It’s a fact that good Tea sells out often and rises in price every year, however there are many different ways in which tea vendors can release and talk about Tea, some of which make it seem more exclusive than it actually is and induce more panic buying.
There will be new teas, and as you learn more you may end up paying less for it because you learn what you like.
I bought Tea I regretted buying in the past because of how the vendor was selling it, I believed the story and thought it might sell out soon so I bought a lot (or maybe just an expensive cake that wasn’t that good without first sampling it). Then with a cooler head I felt part stupid and part like I got played.
Actually I hadn’t realised exactly what was happening until I started considering doing some “exclusive releases” myself, but the more I thought about it the more it felt wrong, and finally I understood why exactly, this article is a result of this process.
This is how it started: for some cakes I put samples up before the actual cakes and I put in a “notify when in stock” plugin when people can input their email to be notified when cakes are available. When I tried it, the plugin default email was “Product is in stock. But hurry up, this email is no guarantee you can get one and we will sell out soon!”. Excuse me, what? This I say to illustrate how common scarcity marketing is (particularly in ecommerce), it’s “the way things are done” and a lot of online tea suffers from it too.
3 ways of inducing FOMO, the first very obvious and the others not obvious:
1. Making the tea seem more exclusive than it actually is by making big claims of it. This generally backfires once a customer tries other vendors and realises what he bought until then was over-hyped.
2. Another common way is to release a Tea in small batches to create an immediate sell out situation. This means at the next small batch release people will do things like wake up at night to be sure to be the first, buy tea they’re not sure they want for fear of missing out (FOMO), brag online they got in first and play into other people’s jealousy/FOMO.
Once it’s started, the situation perpetuates itself because the more FOMO there is, the more people will join in and buy early and more. It’s very easy to sell so much more Tea like this: release a small batch, sell out, release another small batch with higher price (for extra FOMO) some weeks/months later, rinse and repeat.
This is the perfect marketing situation for a business, and generally people don’t realise it can be intentional so it doesn’t backfire against the vendor. Instead the reputation of “exclusivity” is confused with “quality”, so a vendor can scale their prices up and get a cult-like following.
Unless it’s the first time it happens, a vendor knows that their new release will sell out quickly, yet they release a small batch and somehow a few weeks later they have more with exact same storage (but this time the price is higher…?). Why didn’t they just release more at once if they know the FOMO sell out will happen?
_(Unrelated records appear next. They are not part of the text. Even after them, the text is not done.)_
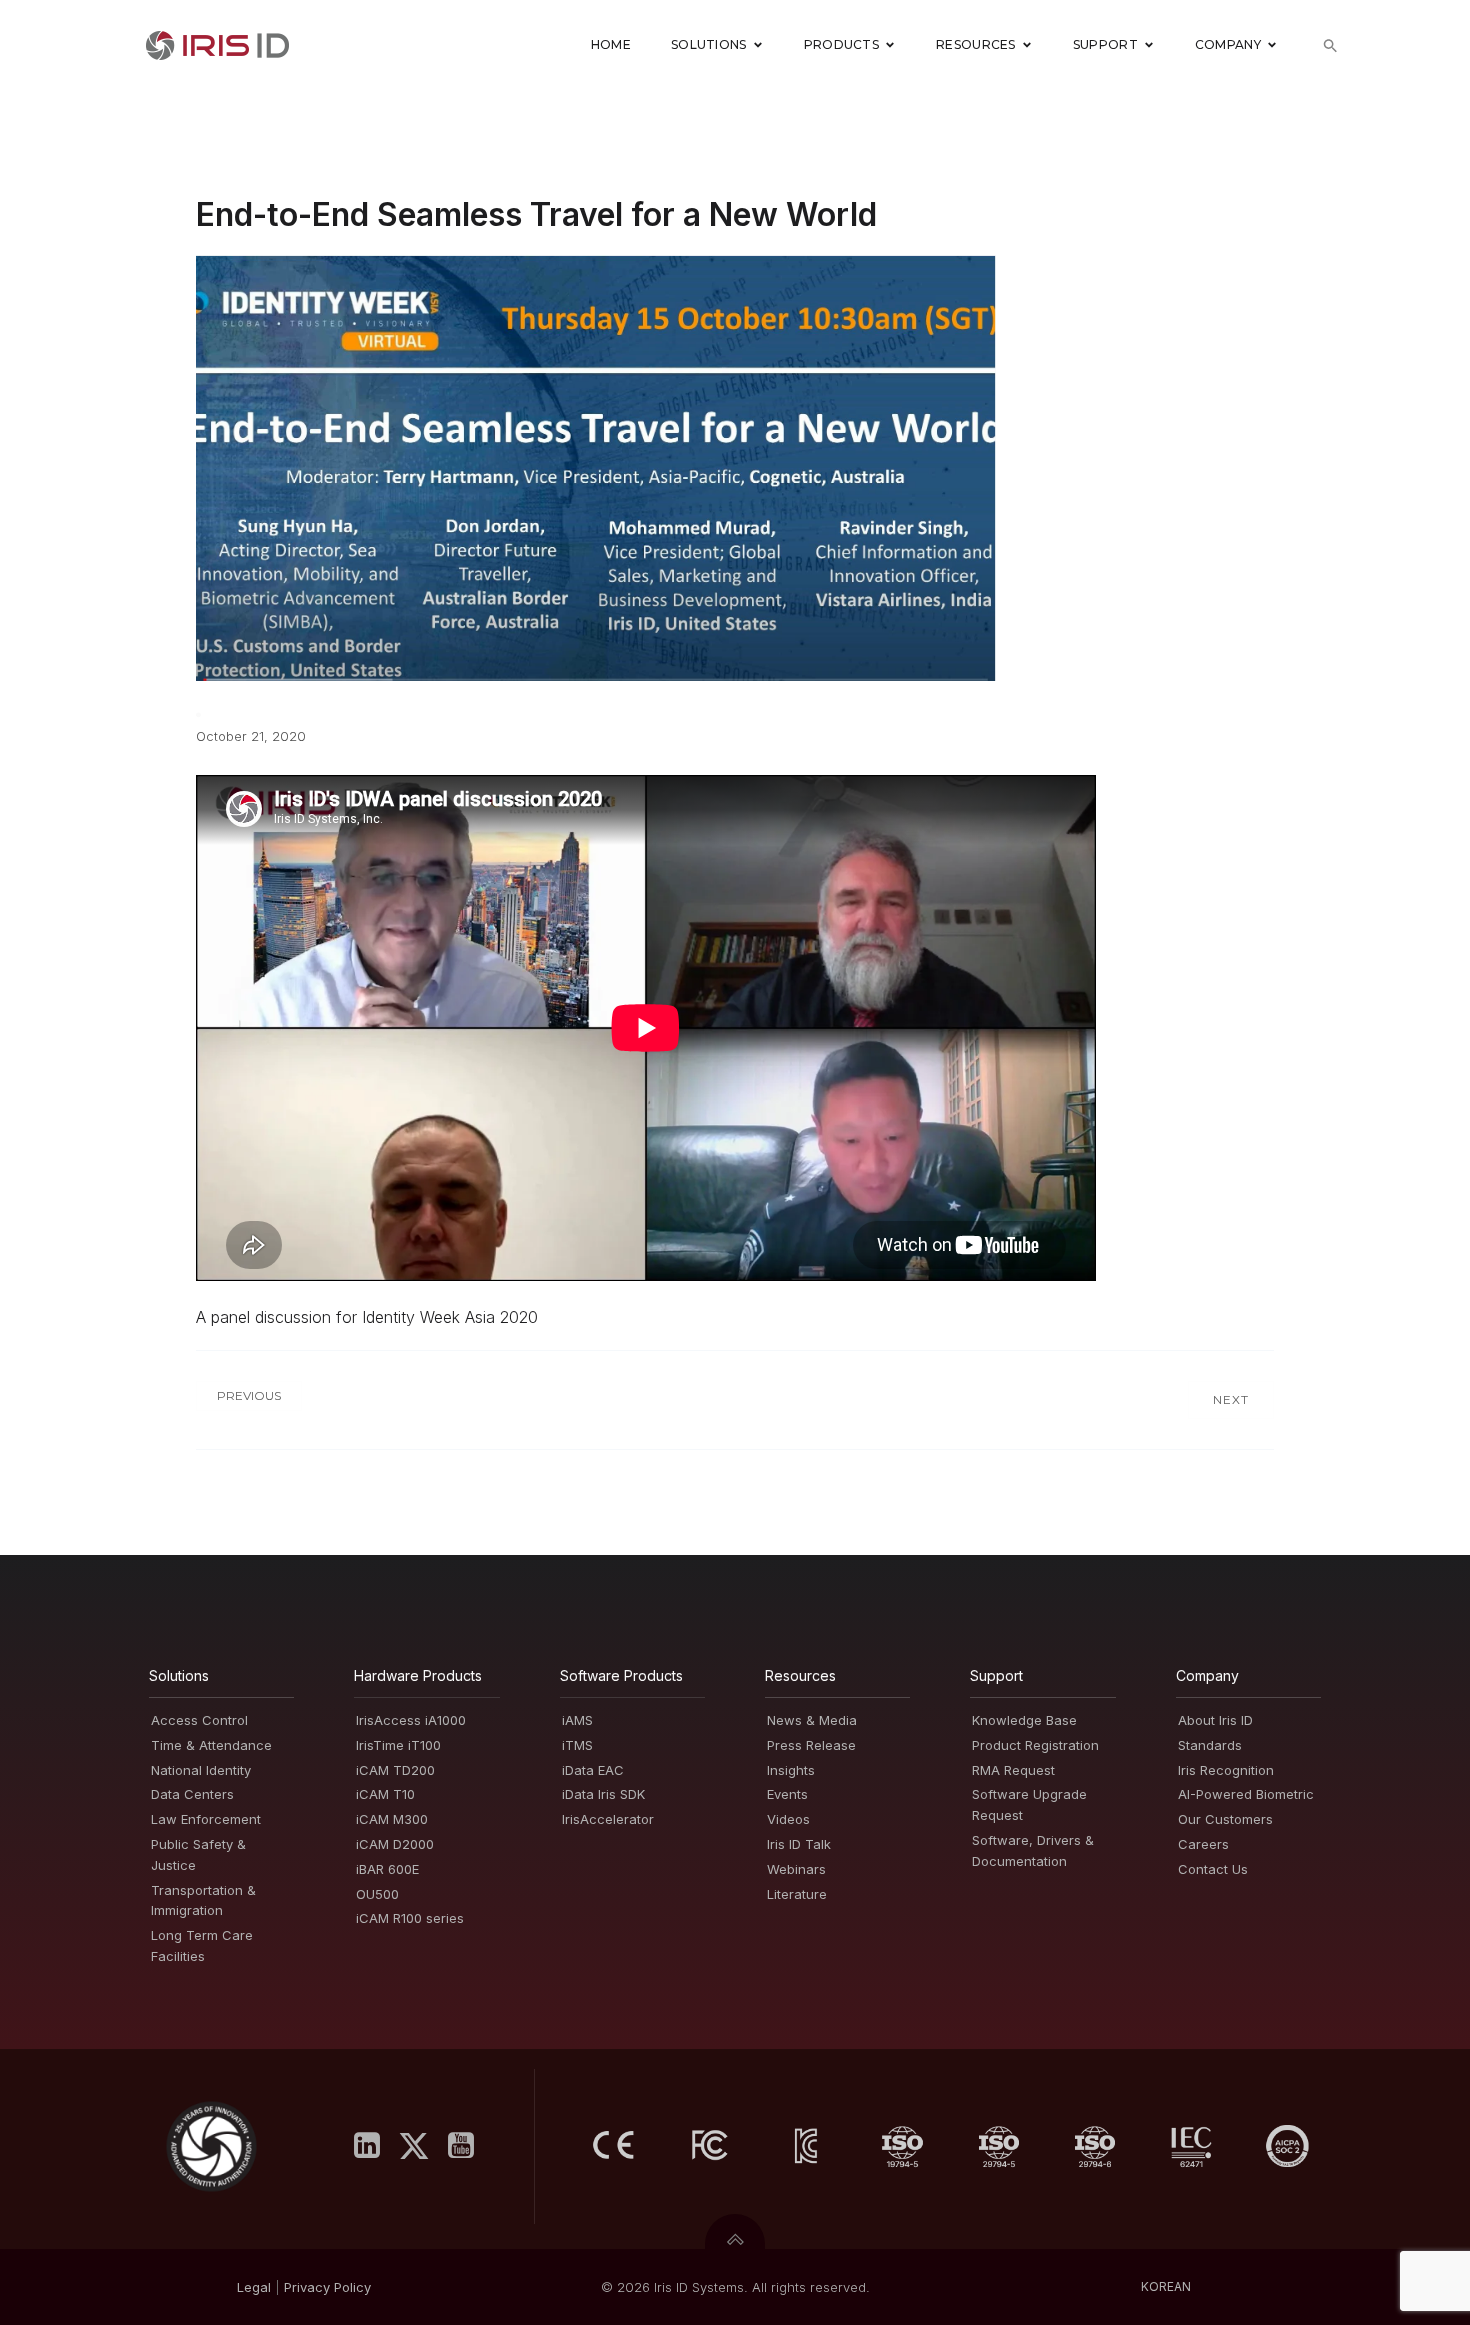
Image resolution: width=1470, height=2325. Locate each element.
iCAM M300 (392, 1819)
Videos (788, 1819)
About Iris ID (1215, 1720)
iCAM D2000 (395, 1844)
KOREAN (1166, 2286)
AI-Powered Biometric (1246, 1794)
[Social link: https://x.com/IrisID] (421, 2146)
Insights (791, 1770)
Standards (1210, 1745)
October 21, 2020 (251, 736)
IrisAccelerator (608, 1819)
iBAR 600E (387, 1869)
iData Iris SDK (603, 1794)
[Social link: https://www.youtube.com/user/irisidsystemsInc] (468, 2146)
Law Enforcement (206, 1819)
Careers (1203, 1844)
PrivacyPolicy (327, 2287)
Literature (797, 1894)
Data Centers (192, 1794)
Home (611, 44)
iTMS (577, 1745)
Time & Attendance (211, 1745)
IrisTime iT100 (398, 1745)
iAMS (577, 1720)
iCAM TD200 (395, 1770)
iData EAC (593, 1770)
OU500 (377, 1894)
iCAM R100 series (410, 1918)
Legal (254, 2287)
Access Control (199, 1720)
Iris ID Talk (799, 1844)
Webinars (796, 1869)
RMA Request (1013, 1770)
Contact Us (1213, 1869)
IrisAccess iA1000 (411, 1720)
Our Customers (1225, 1819)
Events (787, 1794)
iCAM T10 (385, 1794)
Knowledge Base (1024, 1720)
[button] (1330, 45)
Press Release (811, 1745)
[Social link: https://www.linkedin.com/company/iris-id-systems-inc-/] (374, 2146)
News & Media (812, 1720)
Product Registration (1035, 1745)
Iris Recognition (1226, 1770)
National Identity (201, 1770)
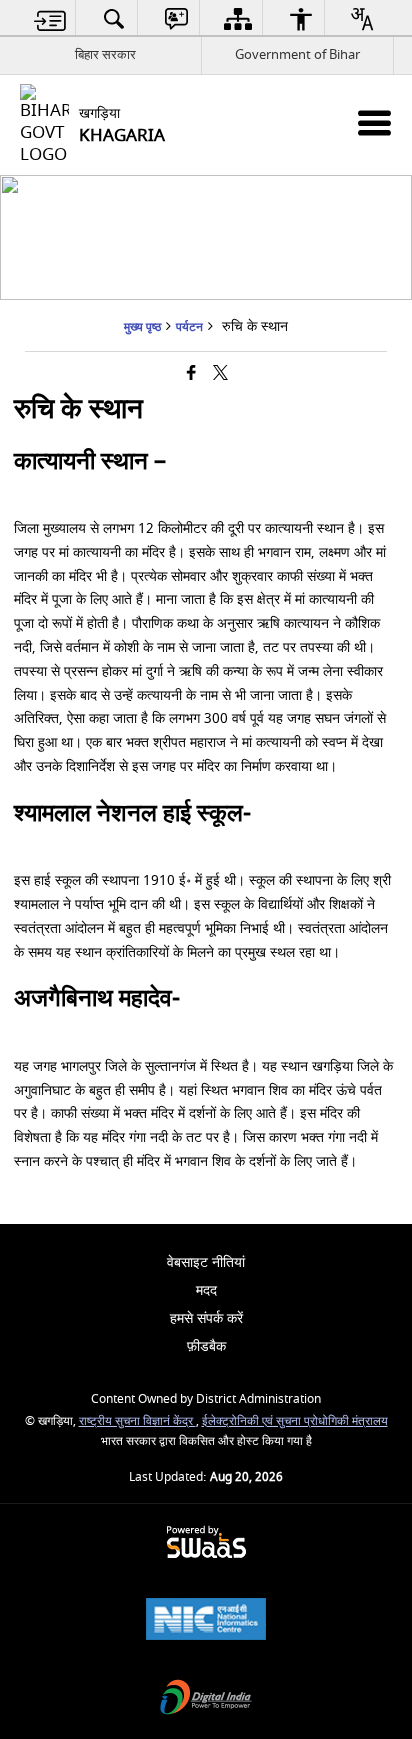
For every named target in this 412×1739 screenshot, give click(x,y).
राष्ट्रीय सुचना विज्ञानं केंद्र (137, 1421)
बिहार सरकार (105, 54)
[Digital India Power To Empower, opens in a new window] (206, 1699)
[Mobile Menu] (374, 122)
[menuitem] (50, 18)
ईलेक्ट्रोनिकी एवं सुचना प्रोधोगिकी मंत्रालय (295, 1421)
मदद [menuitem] (206, 1290)
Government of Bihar (297, 54)
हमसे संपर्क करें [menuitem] (206, 1318)
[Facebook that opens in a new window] (191, 374)
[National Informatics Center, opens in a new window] (206, 1621)
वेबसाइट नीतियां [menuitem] (206, 1262)
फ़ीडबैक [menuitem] (206, 1346)
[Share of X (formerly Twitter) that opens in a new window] (220, 374)
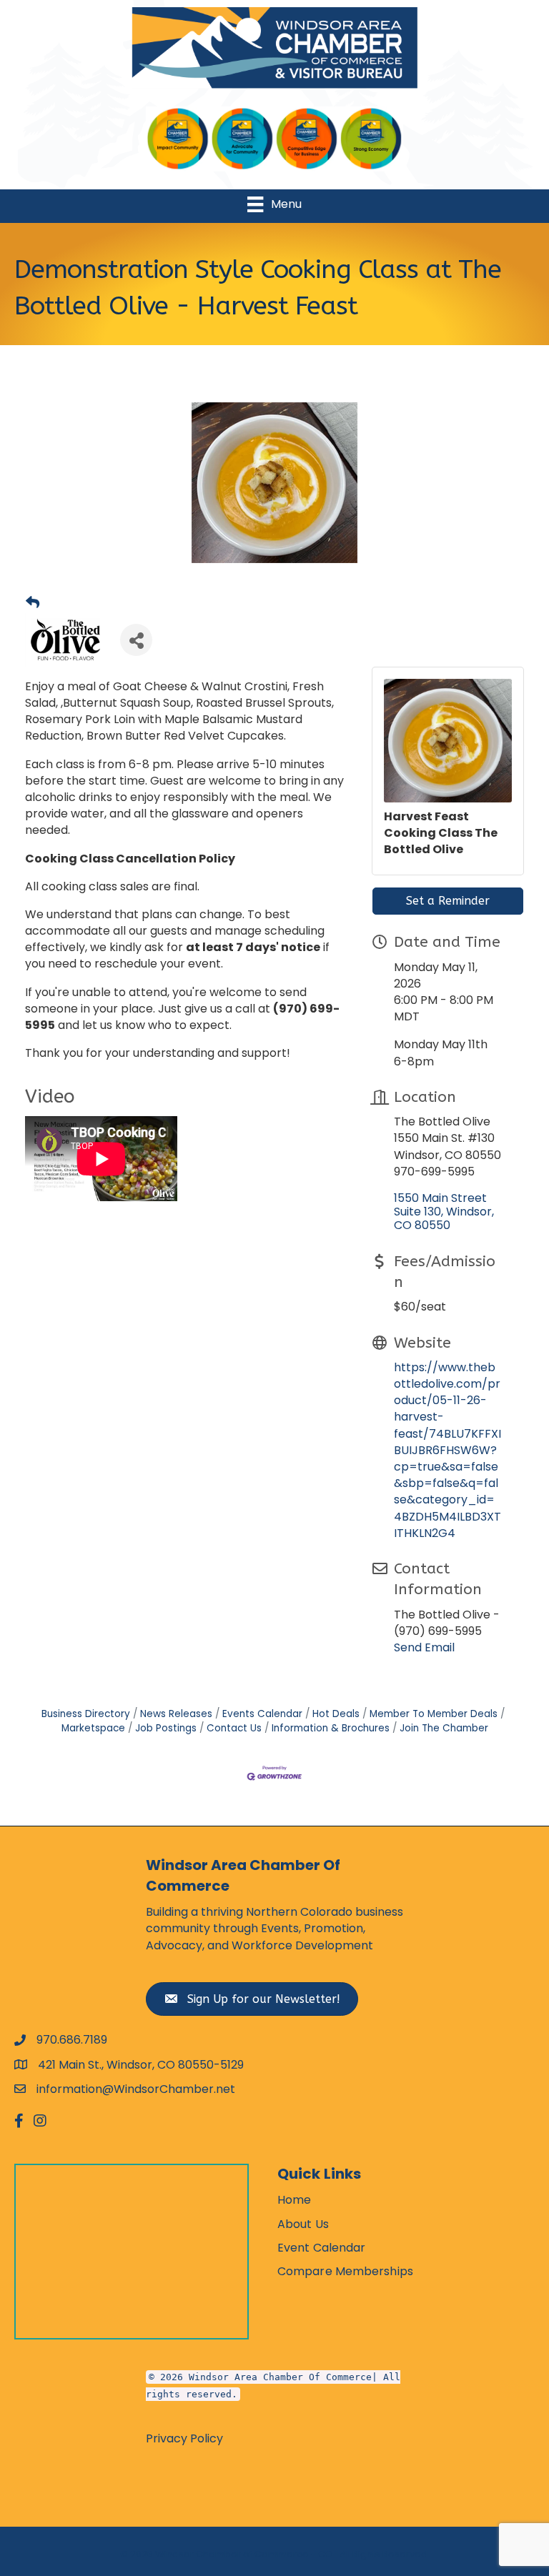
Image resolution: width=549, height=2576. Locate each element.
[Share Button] (136, 640)
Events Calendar (262, 1714)
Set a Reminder (448, 900)
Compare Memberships (345, 2271)
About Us (303, 2224)
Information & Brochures (331, 1728)
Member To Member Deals (434, 1714)
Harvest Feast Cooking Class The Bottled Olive (441, 832)
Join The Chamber (444, 1728)
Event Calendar (321, 2247)
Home (294, 2200)
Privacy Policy (184, 2438)
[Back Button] (32, 603)
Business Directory (85, 1714)
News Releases (176, 1714)
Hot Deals (336, 1714)
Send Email (424, 1647)
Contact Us (234, 1728)
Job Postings (166, 1728)
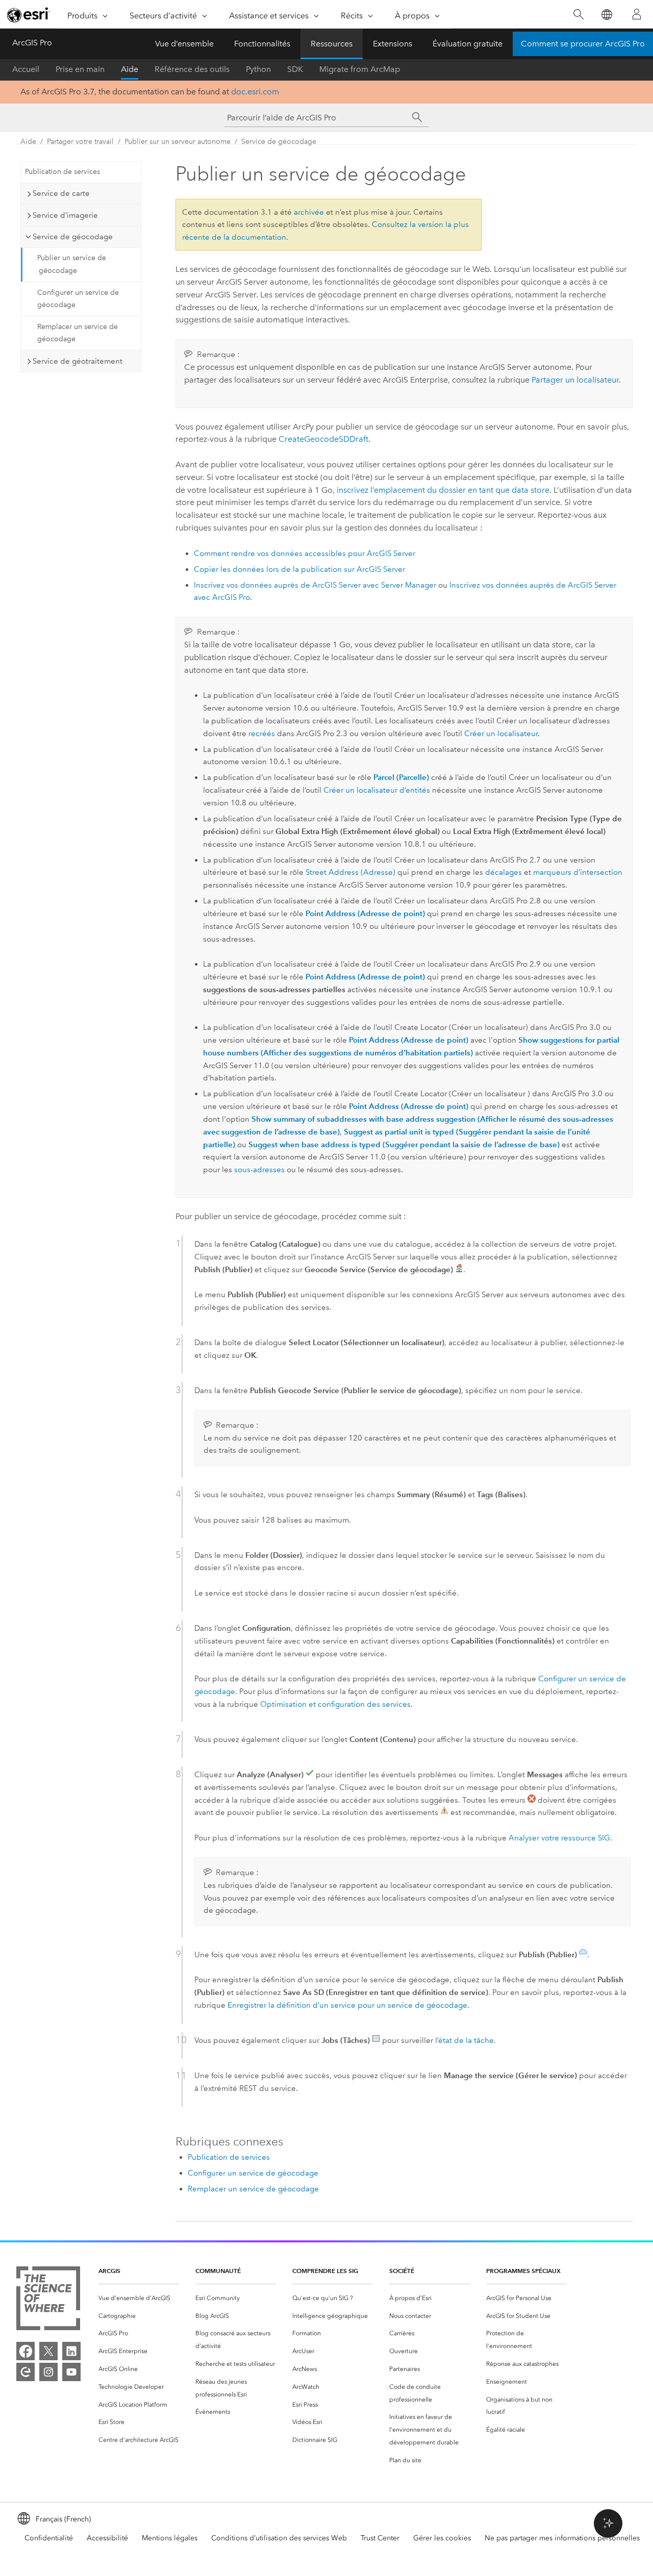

Maybe once or twice they genuinely found more they thought they couldn’t at first (but how can it be if the storage is the same and therefore the source is the same?), and once or twice they didn’t think they’d sell as much. But if this is a pattern, I struggle to believe it’s not intentional. And given how desirable it is from a profit point of view (I think you can sell 3-5 times as much if you have the sell-out hype, and at 20-50% higher markup).
3. A smaller version of this is already having different tea, but waiting to sell the current tea before making it available, again giving an artificially smaller selection to customers is a subtle way of manipulating them into buying more.
I wonder how much we just accepted “that’s just the way things are, good tea sells out quick and I must BUY IT NOW!” and how much we ignore what vendors actively choose to do to encourage the dynamic.
We also accept that vendors can raise price arbitrarily, and the sell-out, release more at higher price dynamic is seen as acceptable and normal. Is it?
Also, I’ve always been skeptic of people saying “this will sell out quickly”, what is their motivation? Probably, to make you buy now. But if it will actually sell out quick, why would they need to say this? Well because it wouldn’t sell out quick without inducing FOMO.
I’m not saying every vendor that has sell outs does this, sometimes people genuinely want a Tea that’s not being hyped/artificially restricted and there’s too little of it. I’m suggesting to check for yourself how much the vendor is playing with people’s FOMO.
I’m also saying that the more you drink good Tea, the more you will find Tea you really, really love, and maybe you will also spend less as you learn what you like. While the general market trend is for price to go up and up, you will learn more and there will be new teas.
My advice condensed is: sample before buying a cake, do buy a tong or more if you have drank a lot of the tea and know you love it. Not like it, not ok-for-the-price, love it. But if what makes you feel like buying it is just the scarcity of it, I would hold on.
From now on I personally will not buy from vendors that engage in these practices. Only vendors that don’t do “sell out and releasing the same tea later”, and other arbitrary hyped release tricks or outlandish claims about tea for me please.
It might even be good Tea, but do I want to contribute to a lot of people having limited-released-tea-anxiety? No, thanks.